» OBJECTIVE: Copy out the data below word for word, every line from start to finish.

(Dataset excerpt)

## Start

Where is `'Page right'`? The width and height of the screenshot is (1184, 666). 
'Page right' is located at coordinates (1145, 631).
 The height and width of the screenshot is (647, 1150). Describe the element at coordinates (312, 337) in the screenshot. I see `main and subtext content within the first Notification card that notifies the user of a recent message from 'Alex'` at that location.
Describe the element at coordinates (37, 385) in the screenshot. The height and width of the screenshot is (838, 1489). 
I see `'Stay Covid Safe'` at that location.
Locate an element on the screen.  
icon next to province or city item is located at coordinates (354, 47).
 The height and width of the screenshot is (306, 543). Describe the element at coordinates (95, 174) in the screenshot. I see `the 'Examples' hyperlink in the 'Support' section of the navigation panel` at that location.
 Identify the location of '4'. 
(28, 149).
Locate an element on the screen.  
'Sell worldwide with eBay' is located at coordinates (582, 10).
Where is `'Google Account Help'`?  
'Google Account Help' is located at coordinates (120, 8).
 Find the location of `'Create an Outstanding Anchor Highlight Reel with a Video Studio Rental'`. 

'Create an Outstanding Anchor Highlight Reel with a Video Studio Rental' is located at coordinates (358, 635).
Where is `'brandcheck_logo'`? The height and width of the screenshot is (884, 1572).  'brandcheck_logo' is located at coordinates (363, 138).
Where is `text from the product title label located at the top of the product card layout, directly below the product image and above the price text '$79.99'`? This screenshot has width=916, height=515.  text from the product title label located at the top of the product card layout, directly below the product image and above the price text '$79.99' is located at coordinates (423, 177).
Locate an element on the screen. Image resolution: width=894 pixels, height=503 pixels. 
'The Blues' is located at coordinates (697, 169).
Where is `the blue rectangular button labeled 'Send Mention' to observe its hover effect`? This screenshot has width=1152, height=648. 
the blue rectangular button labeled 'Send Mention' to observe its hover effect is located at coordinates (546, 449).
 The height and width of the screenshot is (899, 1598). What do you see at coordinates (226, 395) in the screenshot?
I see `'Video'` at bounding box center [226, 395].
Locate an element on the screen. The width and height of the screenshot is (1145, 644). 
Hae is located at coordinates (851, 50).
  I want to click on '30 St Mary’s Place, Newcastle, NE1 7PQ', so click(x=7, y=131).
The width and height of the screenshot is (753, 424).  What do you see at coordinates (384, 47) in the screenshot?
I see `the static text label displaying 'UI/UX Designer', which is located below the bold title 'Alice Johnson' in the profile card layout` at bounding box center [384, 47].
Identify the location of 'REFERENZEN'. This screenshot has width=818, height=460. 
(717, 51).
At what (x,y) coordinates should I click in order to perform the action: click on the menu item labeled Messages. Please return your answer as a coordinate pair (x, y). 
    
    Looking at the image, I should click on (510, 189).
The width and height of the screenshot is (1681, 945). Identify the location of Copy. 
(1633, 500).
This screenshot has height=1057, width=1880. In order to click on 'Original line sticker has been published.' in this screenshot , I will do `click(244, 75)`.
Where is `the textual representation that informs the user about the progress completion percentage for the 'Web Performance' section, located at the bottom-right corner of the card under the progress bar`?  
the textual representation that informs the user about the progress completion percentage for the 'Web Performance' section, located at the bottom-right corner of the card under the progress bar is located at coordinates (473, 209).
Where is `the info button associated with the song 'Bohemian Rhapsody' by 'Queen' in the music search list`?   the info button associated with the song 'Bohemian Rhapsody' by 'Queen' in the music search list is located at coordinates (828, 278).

## End

» SOLUTION TO THE EXERCISE:
Where is `'Page right'`? The width and height of the screenshot is (1184, 666). 
'Page right' is located at coordinates (1145, 631).
 The height and width of the screenshot is (647, 1150). Describe the element at coordinates (312, 337) in the screenshot. I see `main and subtext content within the first Notification card that notifies the user of a recent message from 'Alex'` at that location.
Describe the element at coordinates (37, 385) in the screenshot. The height and width of the screenshot is (838, 1489). 
I see `'Stay Covid Safe'` at that location.
Locate an element on the screen.  
icon next to province or city item is located at coordinates (354, 47).
 The height and width of the screenshot is (306, 543). Describe the element at coordinates (95, 174) in the screenshot. I see `the 'Examples' hyperlink in the 'Support' section of the navigation panel` at that location.
 Identify the location of '4'. 
(28, 149).
Locate an element on the screen.  
'Sell worldwide with eBay' is located at coordinates (582, 10).
Where is `'Google Account Help'`?  
'Google Account Help' is located at coordinates (120, 8).
 Find the location of `'Create an Outstanding Anchor Highlight Reel with a Video Studio Rental'`. 

'Create an Outstanding Anchor Highlight Reel with a Video Studio Rental' is located at coordinates (358, 635).
Where is `'brandcheck_logo'`? The height and width of the screenshot is (884, 1572).  'brandcheck_logo' is located at coordinates (363, 138).
Where is `text from the product title label located at the top of the product card layout, directly below the product image and above the price text '$79.99'`? This screenshot has width=916, height=515.  text from the product title label located at the top of the product card layout, directly below the product image and above the price text '$79.99' is located at coordinates (423, 177).
Locate an element on the screen. Image resolution: width=894 pixels, height=503 pixels. 
'The Blues' is located at coordinates (697, 169).
Where is `the blue rectangular button labeled 'Send Mention' to observe its hover effect`? This screenshot has width=1152, height=648. 
the blue rectangular button labeled 'Send Mention' to observe its hover effect is located at coordinates (546, 449).
 The height and width of the screenshot is (899, 1598). What do you see at coordinates (226, 395) in the screenshot?
I see `'Video'` at bounding box center [226, 395].
Locate an element on the screen. The width and height of the screenshot is (1145, 644). 
Hae is located at coordinates (851, 50).
  I want to click on '30 St Mary’s Place, Newcastle, NE1 7PQ', so click(x=7, y=131).
The width and height of the screenshot is (753, 424).  What do you see at coordinates (384, 47) in the screenshot?
I see `the static text label displaying 'UI/UX Designer', which is located below the bold title 'Alice Johnson' in the profile card layout` at bounding box center [384, 47].
Identify the location of 'REFERENZEN'. This screenshot has width=818, height=460. 
(717, 51).
At what (x,y) coordinates should I click in order to perform the action: click on the menu item labeled Messages. Please return your answer as a coordinate pair (x, y). 
    
    Looking at the image, I should click on (510, 189).
The width and height of the screenshot is (1681, 945). Identify the location of Copy. 
(1633, 500).
This screenshot has height=1057, width=1880. In order to click on 'Original line sticker has been published.' in this screenshot , I will do `click(244, 75)`.
Where is `the textual representation that informs the user about the progress completion percentage for the 'Web Performance' section, located at the bottom-right corner of the card under the progress bar`?  
the textual representation that informs the user about the progress completion percentage for the 'Web Performance' section, located at the bottom-right corner of the card under the progress bar is located at coordinates (473, 209).
Where is `the info button associated with the song 'Bohemian Rhapsody' by 'Queen' in the music search list`?   the info button associated with the song 'Bohemian Rhapsody' by 'Queen' in the music search list is located at coordinates (828, 278).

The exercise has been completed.